Allenatori in Europa: idee o palmares?

Dopo la cocente sconfitta casalinga per 3-0 contro il Tottenham, Mourinho ha tuonato contro i giornalisti ricordando di aver vinto più di tutti i suoi colleghi in Premier.

Al di là delle riflessioni sul nervosismo che trapela da questo tipo di dichiarazioni del tipo “lei non sa chi sono io”, è interessante ragionare sul criterio del Palmares nella scelta dell’allenatore, che non sembra essere quello in voga nei principali club europei.

In Spagna, il Barcellona è affidato a Ernesto Valverde, il cui palmares è fatto di: tre vittorie del Campionato Greco, una Coppa di Grecia, una Supercoppa di Spagna (con l’Athletic Bilbao). Sulla panchina del Real Madrid, dopo l’addio di Zidane (che non aveva mai allenato prima di vincere un Campionato Spagnolo e tre Champions League con le merengues), siede Julen Lopetegui, il cui palmares vede: un Campionato d’Europa Under 19 e un Under 21.
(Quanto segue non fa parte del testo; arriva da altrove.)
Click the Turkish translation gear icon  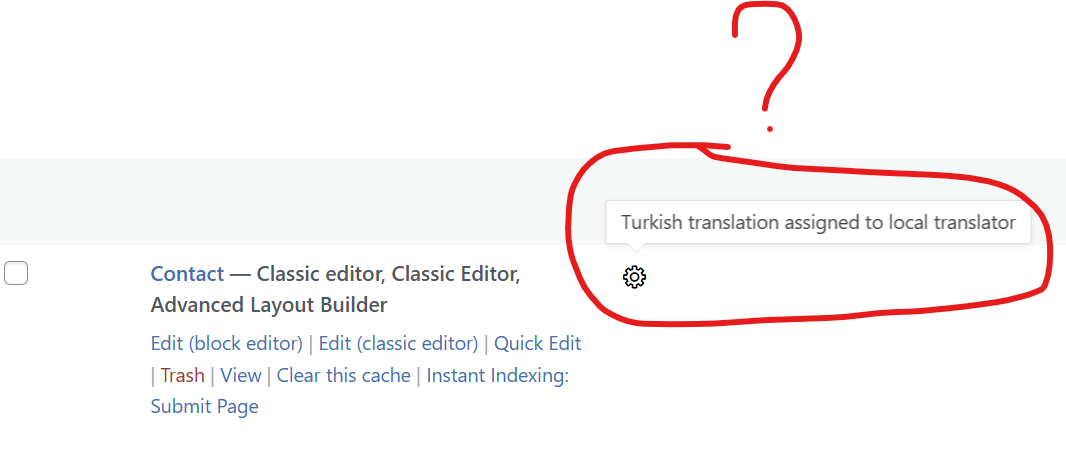(x=634, y=277)

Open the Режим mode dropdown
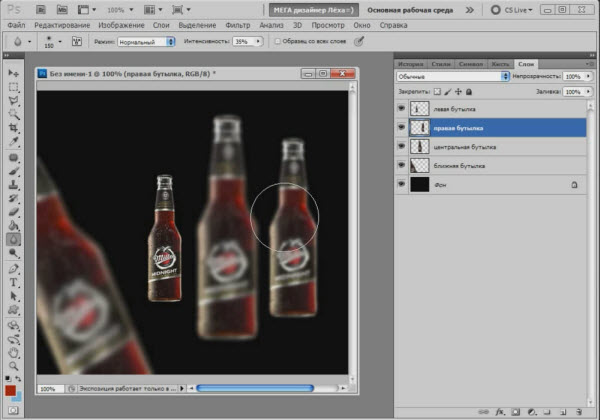pos(143,43)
In Francia il PSG ha affidato la panchina a Thomas Tuchel: una Coppa di Germania col Borussia Dortmund; in Germania il Bayer Monaco è diretto da Niko Kovac: una Coppa di Germania con l’Eintracht Francoforte.

Forse oggi le valutazioni dei club sulla scelta di un allenatore sono più legate alla capacità di mettere in campo idee innovative. A proposito di palmares e idee innovative, dopo la sconfitta contro il Chelsea l’allenatore del Newcastle Rafa Benitez (due Campionati Spagnoli, una Coppa d’Inghilterra, un Community Shield, due Supercoppe Italiane, una Coppa Italia, due Europa League, una Champions League, una Supercoppa Uefa, una Coppa del mondo per club) è stato duramente criticato per il suo atteggiamento ultra difensivo. Lo spagnolo ha replicato dicendo che “Devi guardare la macchina che hai. Quando allenavo il Liverpool ho battuto il Real Madrid 4-0, quando ero a Napoli ero offensivo. Giocherei con 5 attacanti se potessi”. Forse sarebbe poco elegante ricordargli un Empoli-Napoli 4-2. Sicuramente è vero che bisogna adattarsi ai calciatori a disposizione, ma “barricate, calcioni e che Dio ce la mandi buona” non credo si possano definire “idee innovative”!